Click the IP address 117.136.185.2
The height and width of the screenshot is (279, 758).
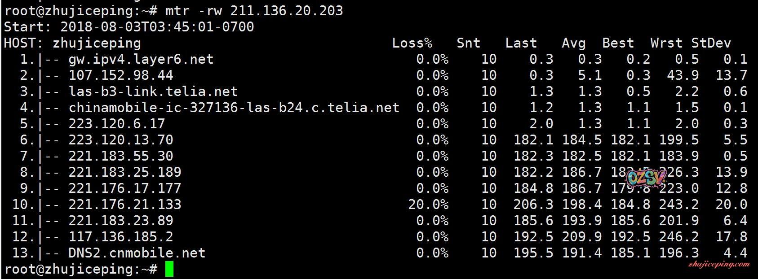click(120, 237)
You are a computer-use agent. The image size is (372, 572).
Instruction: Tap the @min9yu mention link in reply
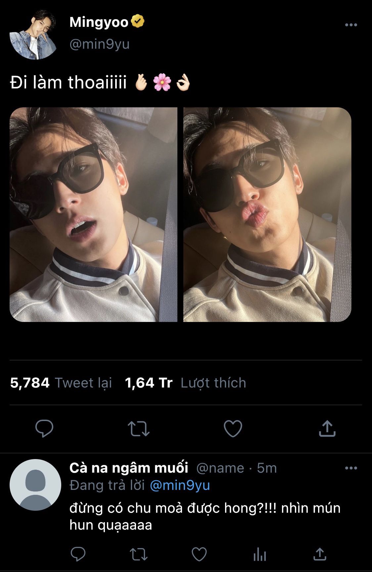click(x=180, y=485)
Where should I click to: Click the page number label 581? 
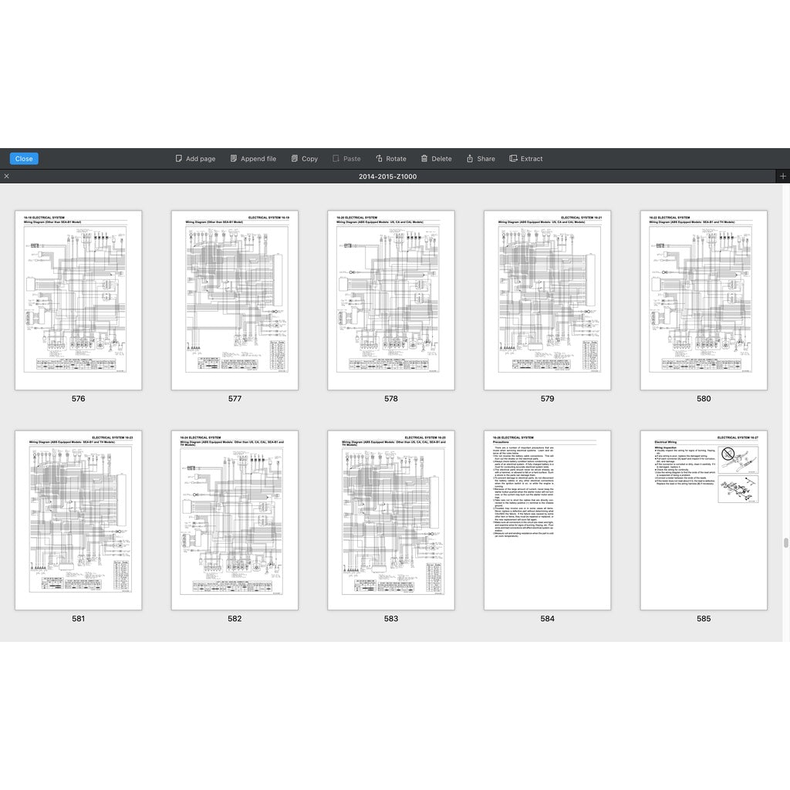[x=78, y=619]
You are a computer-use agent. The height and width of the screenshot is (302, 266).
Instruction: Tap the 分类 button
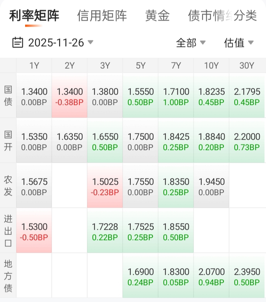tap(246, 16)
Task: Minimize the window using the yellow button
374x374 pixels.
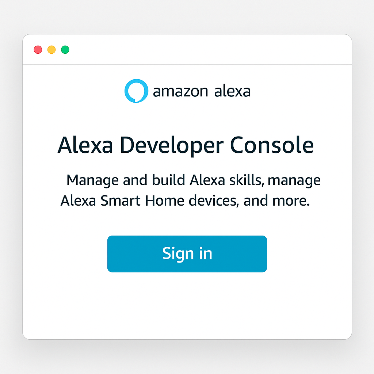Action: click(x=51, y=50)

━━━━━━━━━━

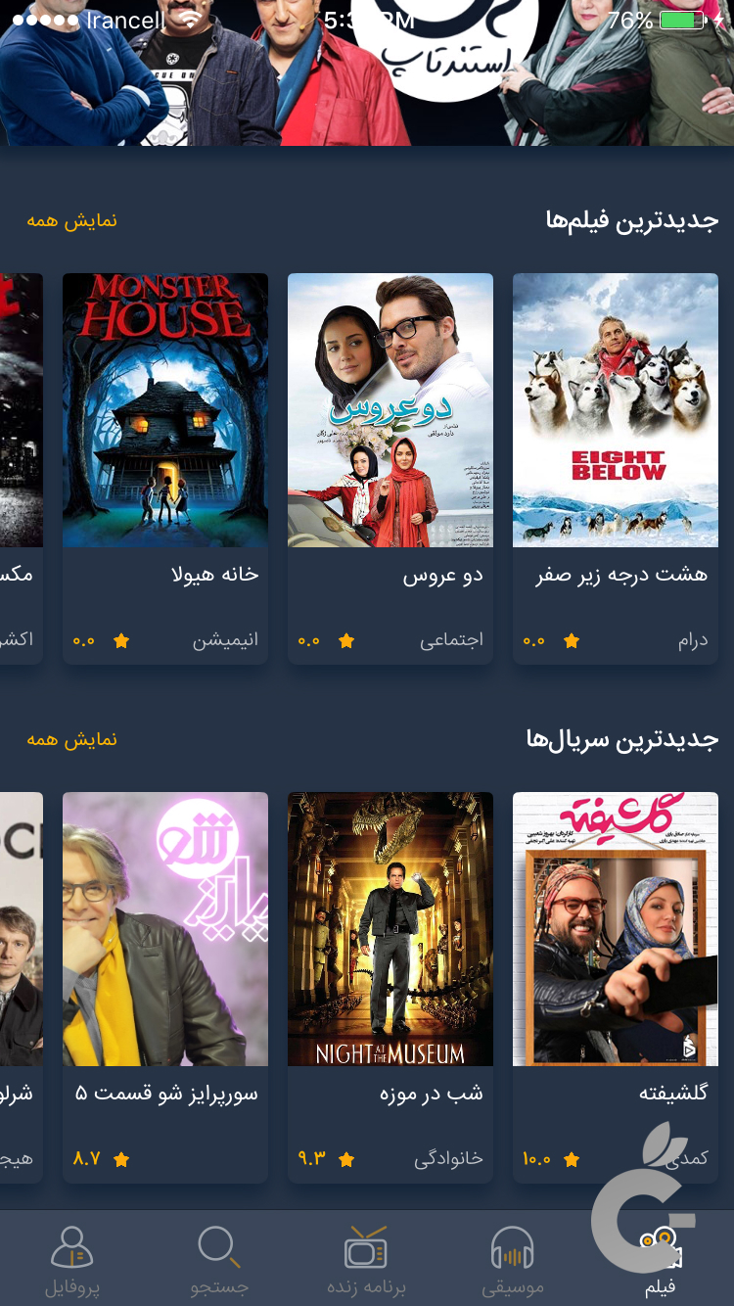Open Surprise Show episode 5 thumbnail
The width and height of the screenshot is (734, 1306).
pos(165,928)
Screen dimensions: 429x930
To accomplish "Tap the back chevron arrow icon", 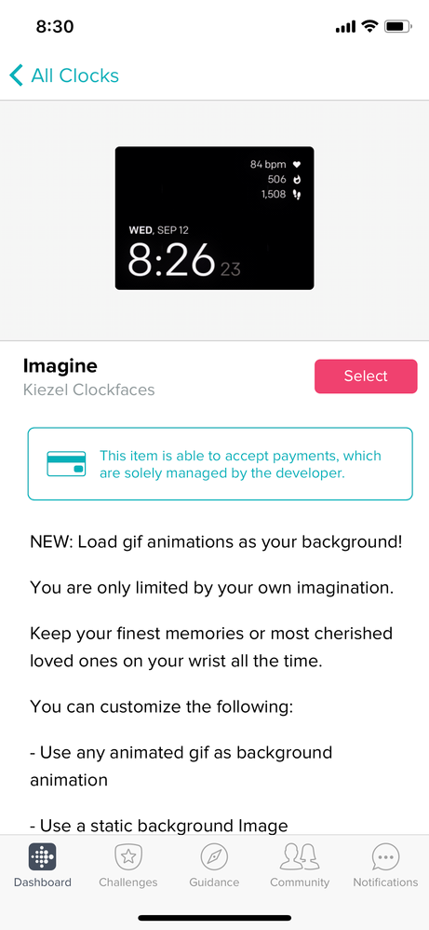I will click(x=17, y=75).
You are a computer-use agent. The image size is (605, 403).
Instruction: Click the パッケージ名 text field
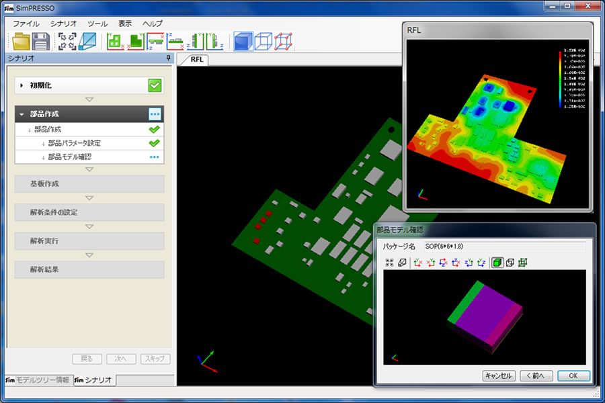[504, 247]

━━━━━━━━━━

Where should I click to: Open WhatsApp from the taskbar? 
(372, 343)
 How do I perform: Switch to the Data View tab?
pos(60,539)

━━━━━━━━━━

§ Directions for this task
Select every line in the records above that contains the word "computer".

§ Output
You are a computer-use agent. The image size is (372, 572).
You are a computer-use agent. The height and width of the screenshot is (302, 266).
You are a computer-use agent. The image size is (605, 403).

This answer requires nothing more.